DOCUMENT SECTION:
◇ ◇ ◇ ◇

External access is protected by HTTP basic auth. Update the password in 08-basic-auth-middleware.yaml:

# Generate new htpasswd entry
htpasswd -nb <username> <password>

# Update the secret stringData.users field and apply
kubectl apply -f 08-basic-auth-middleware.yaml

Testing

Quick connectivity test:

# With basic auth (external)
./test-metrics.sh https://m3db.vultrlabs.dev example example

# Without auth (in-cluster or port-forward)
./test-metrics.sh http://m3coordinator.m3db.svc.cluster.local:7201

Full read/write test (Python):

pip install requests python-snappy

# With basic auth (external)
python3 test-metrics.py https://m3db.vultrlabs.dev example example

# Without auth (in-cluster or port-forward)
python3 test-metrics.py http://m3coordinator.m3db.svc.cluster.local:7201

Prometheus Configuration (Replacing Mimir)

Update your Prometheus config to point at M3 Coordinator.

In-cluster (same VKE cluster):

# prometheus.yml
remote_write:
  - url: "http://m3coordinator.m3db.svc.cluster.local:7201/api/v1/prom/remote/write"
    queue_config:
      capacity: 10000
      max_shards: 30
      max_samples_per_send: 5000
      batch_send_deadline: 5s

remote_read:
  - url: "http://m3coordinator.m3db.svc.cluster.local:7201/api/v1/prom/remote/read"
    read_recent: true

External (cross-region/cross-cluster):

# prometheus.yml
remote_write:
  - url: "https://m3db.vultrlabs.dev/api/v1/prom/remote/write"
    basic_auth:
      username: example
      password: example
    queue_config:
      capacity: 10000
      max_shards: 30
      max_samples_per_send: 5000
      batch_send_deadline: 5s

remote_read:
  - url: "https://m3db.vultrlabs.dev/api/v1/prom/remote/read"
    basic_auth:
      username: example
      password: example
    read_recent: true

Grafana Datasource

Add a Prometheus datasource in Grafana pointing to:

In-cluster: http://m3coordinator.m3db.svc.cluster.local:7201
External: https://m3db.vultrlabs.dev (with basic auth)

All existing PromQL dashboards will work without modification.

Migration from Mimir

Dual-write phase: Configure Prometheus to remote_write to both Mimir and M3DB simultaneously.
Validation: Compare query results between Mimir and M3DB for the same time ranges.

◇ ◇ ◇ ◇

EXCERPTED DATA:

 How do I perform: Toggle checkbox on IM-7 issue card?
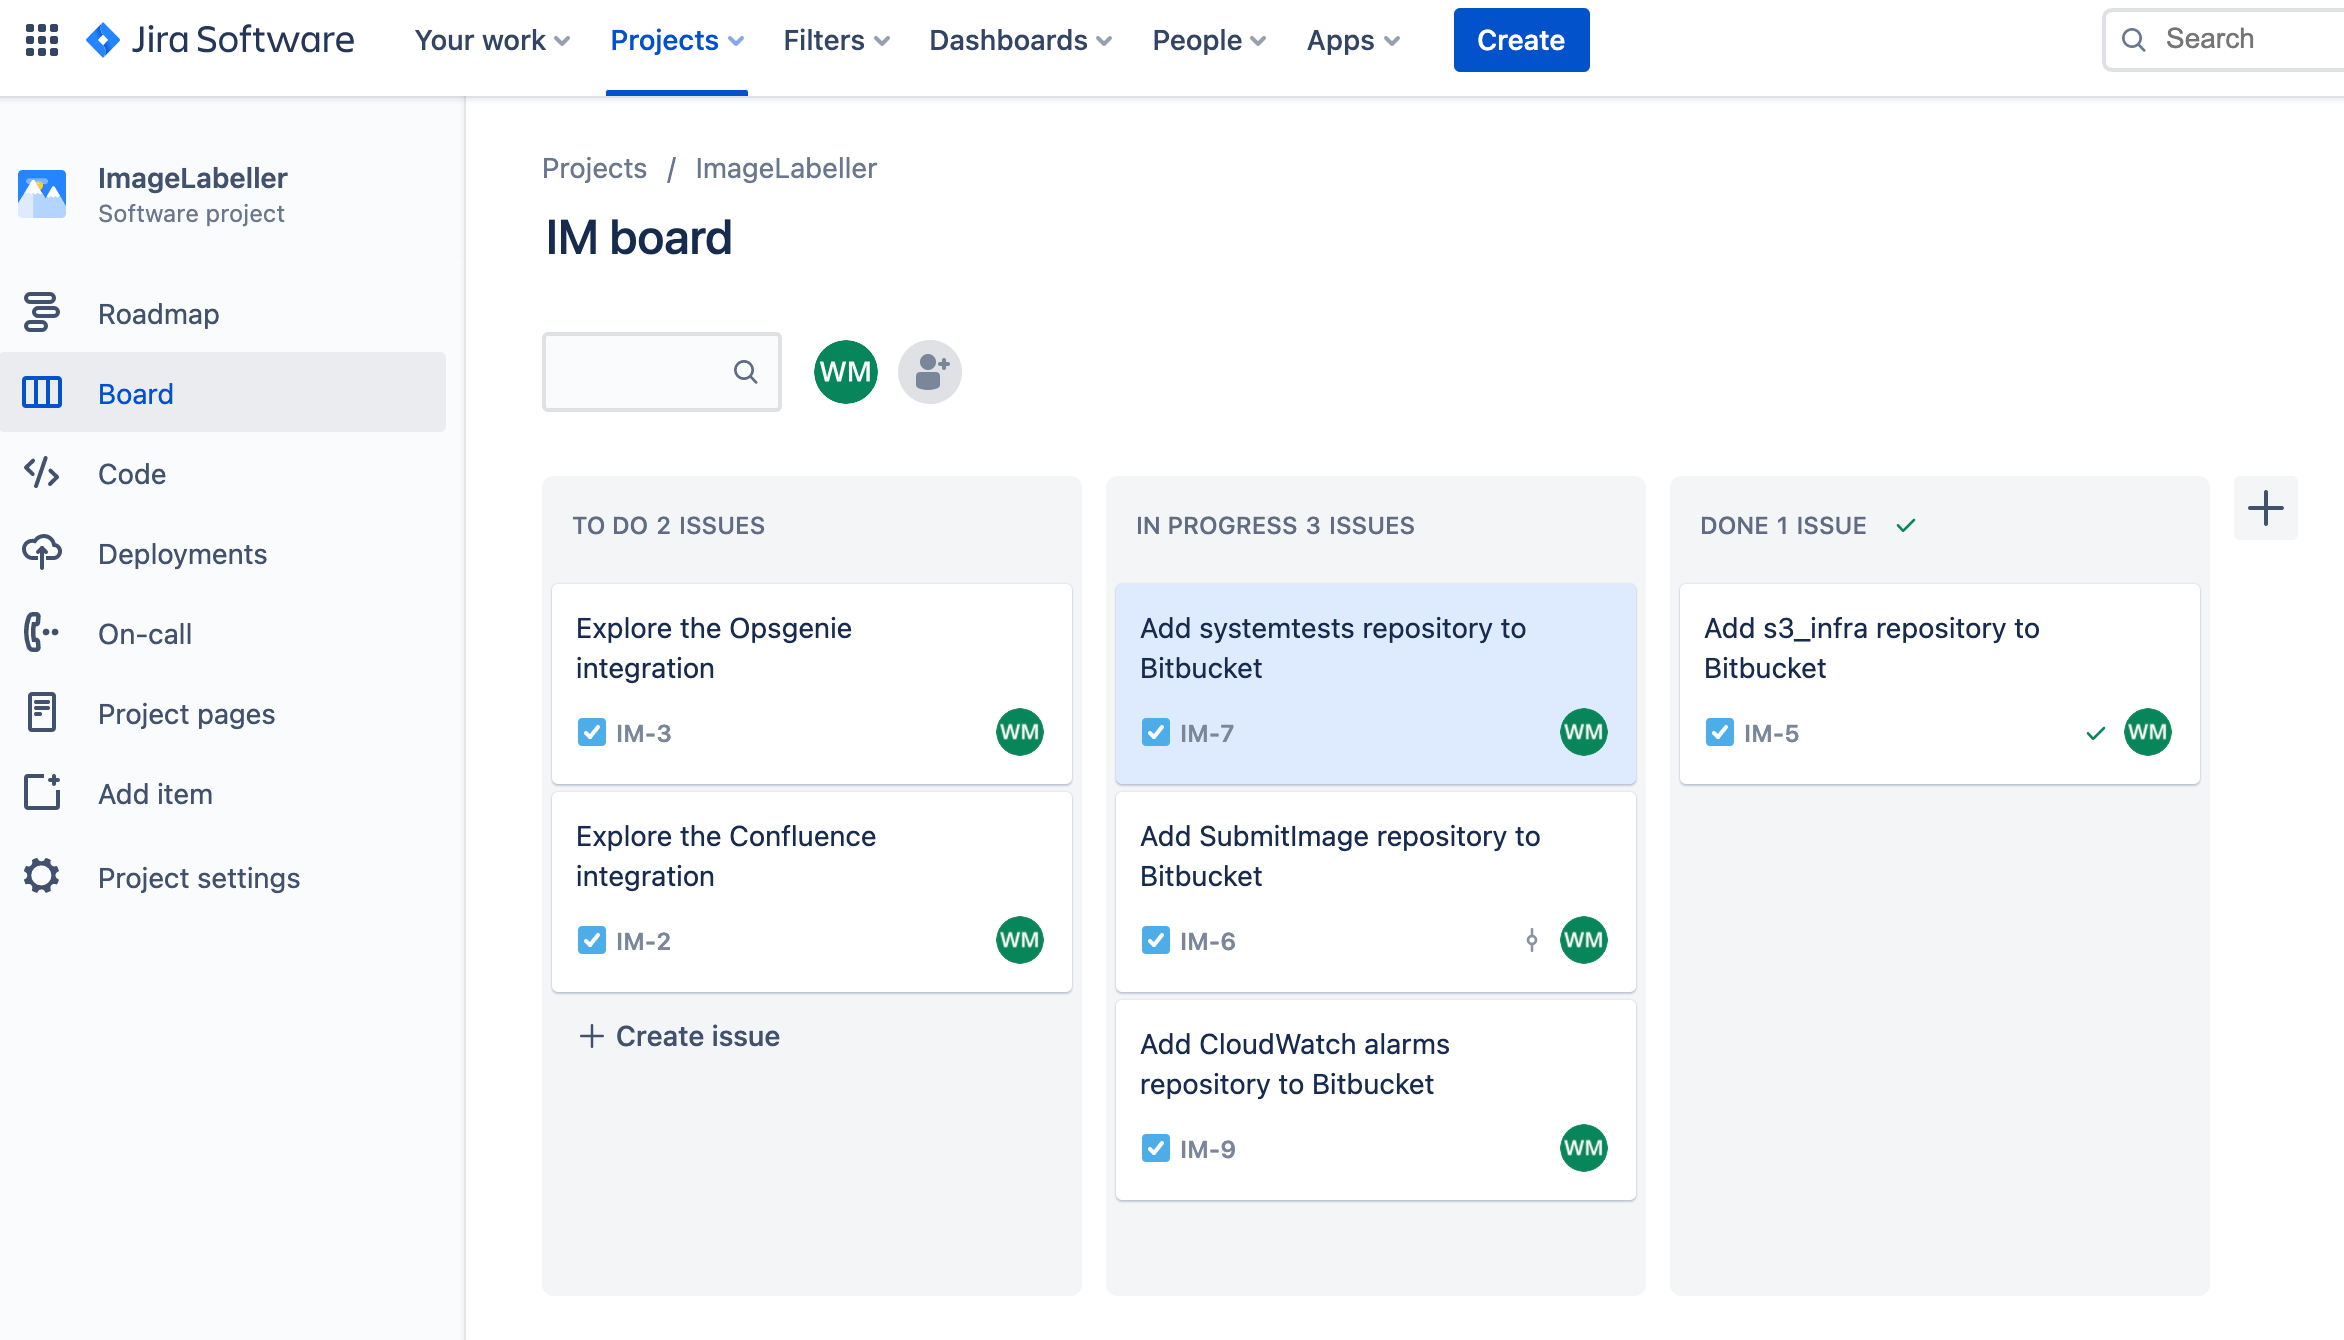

◇ ◇ ◇ ◇

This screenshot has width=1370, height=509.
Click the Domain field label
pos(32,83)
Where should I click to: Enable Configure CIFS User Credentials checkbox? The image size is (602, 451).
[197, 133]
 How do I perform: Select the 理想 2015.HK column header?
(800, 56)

◇ ◇ ◇ ◇

Check each statement against the M3DB setup notes. For each, answer yes or no and quote the words in the notes that settle it.
(a) The basic auth password is updated in 08-basic-auth-middleware.yaml.
(b) Existing PromQL dashboards must be modified to work with the new datasource.
(c) The Python read/write test needs the requests and python-snappy packages installed.

OUTPUT:
(a) Yes: "Update the password in 08-basic-auth-middleware.yaml"
(b) No: "All existing PromQL dashboards will work without modification."
(c) Yes: "pip install requests python-snappy"